Court cases: 25 years of zigzagging
Over the past 25 years, the United States Supreme Court has zigzagged in its approach to ``free exercise'' of religion. Among the most notable cases: Sherbert v. Verner (1963). The court held that a Seventh-day Adventist was entitled to unemployment compensation as a matter of free exercise of religion although she refused employment that involved work on her Sabbath.
Wisconsin v. Yoder (1972). The high court ruled that Amish parents are entitled under the First Amendment to withdraw their children from school at age 14 because further education affronts their religion. Other children must attend to age 16.

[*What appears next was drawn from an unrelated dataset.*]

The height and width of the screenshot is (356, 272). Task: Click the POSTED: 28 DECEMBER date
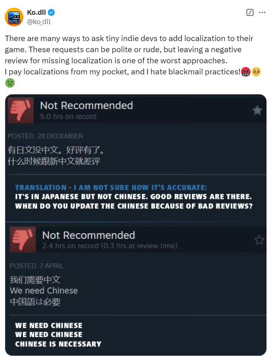[x=46, y=136]
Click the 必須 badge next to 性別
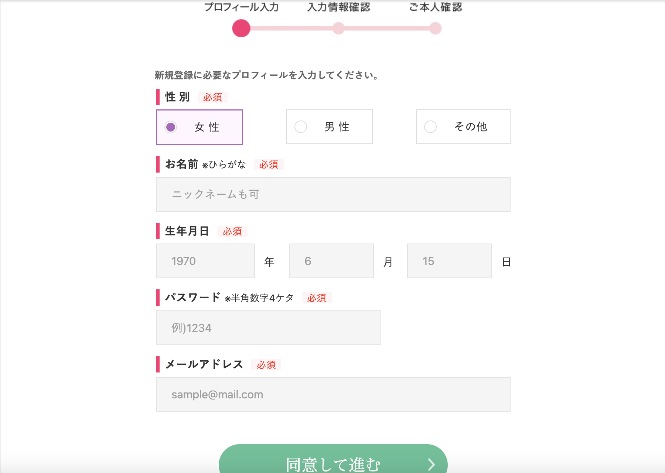This screenshot has width=665, height=473. coord(212,97)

Thomas v. Review Board of Indiana Employment Security Division (1981). When a Jehovah's Witness was fired for refusing on religious grounds to build tanks, the justices held that he was eligible for unemployment payments despite lack of ``good cause'' for leaving under state law.
Heffron v. International Society for Krishna Consciousness (1981). Although a ritual of the society involves communicating its beliefs through face-to-face discussions, state police powers were upheld which barred solicitation at a crowded state fairground.

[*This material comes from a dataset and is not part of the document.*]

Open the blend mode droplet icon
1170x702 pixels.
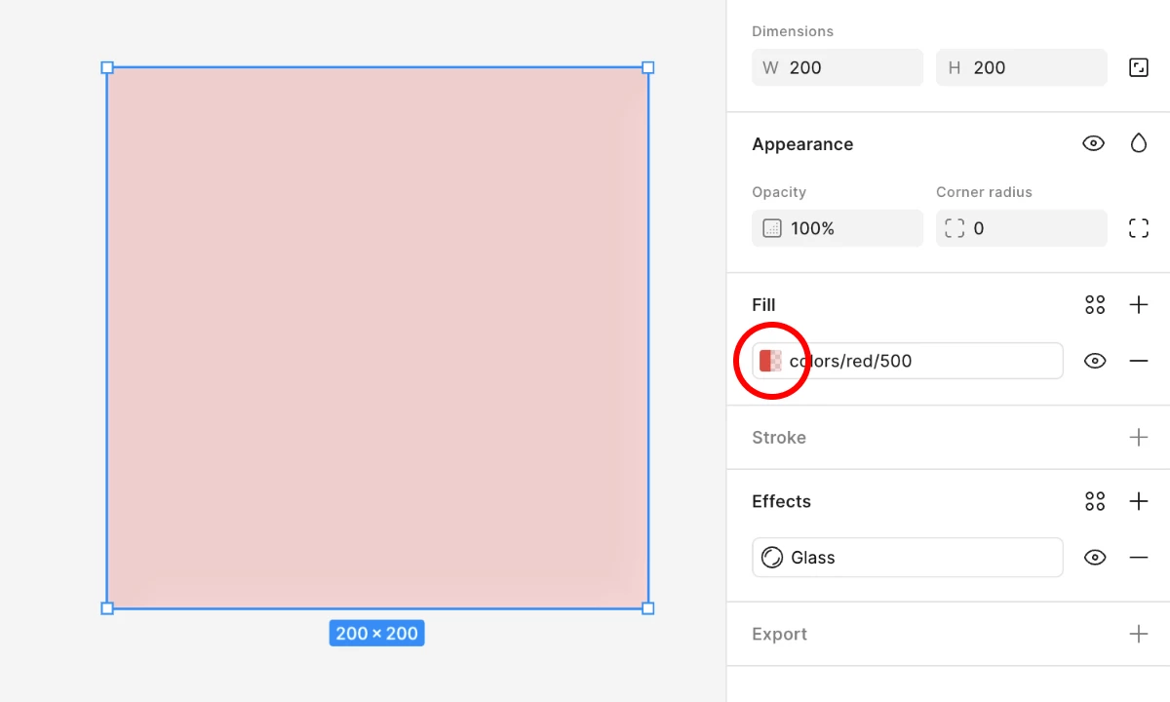click(x=1138, y=143)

United States v. Lee (1982). In the case of an Amish farmer, who employed other Amish but refused on religious grounds to withhold part of their pay for social security, the Supreme Court ruled against the farmer, saying that the tax did not constitute an unconstitutional burden on his religious practices.
Bob Jones University v. United States (1983). The Supreme Court held that a university that engaged in racial discrimination on religious grounds was not entitled to tax-exempt status.
Tony and Susan Alamo Foundation v. Secretary of Labor (1985). A religious organization that operated businesses - staffed by former derelicts and criminals it was seeking to rehabilitate - refused on religious grounds to obey the Fair Labor Standards Act. The Supreme Court found that the group's beliefs were not really burdened by the act's recordkeeping requirements, having already met the wage and hour standards.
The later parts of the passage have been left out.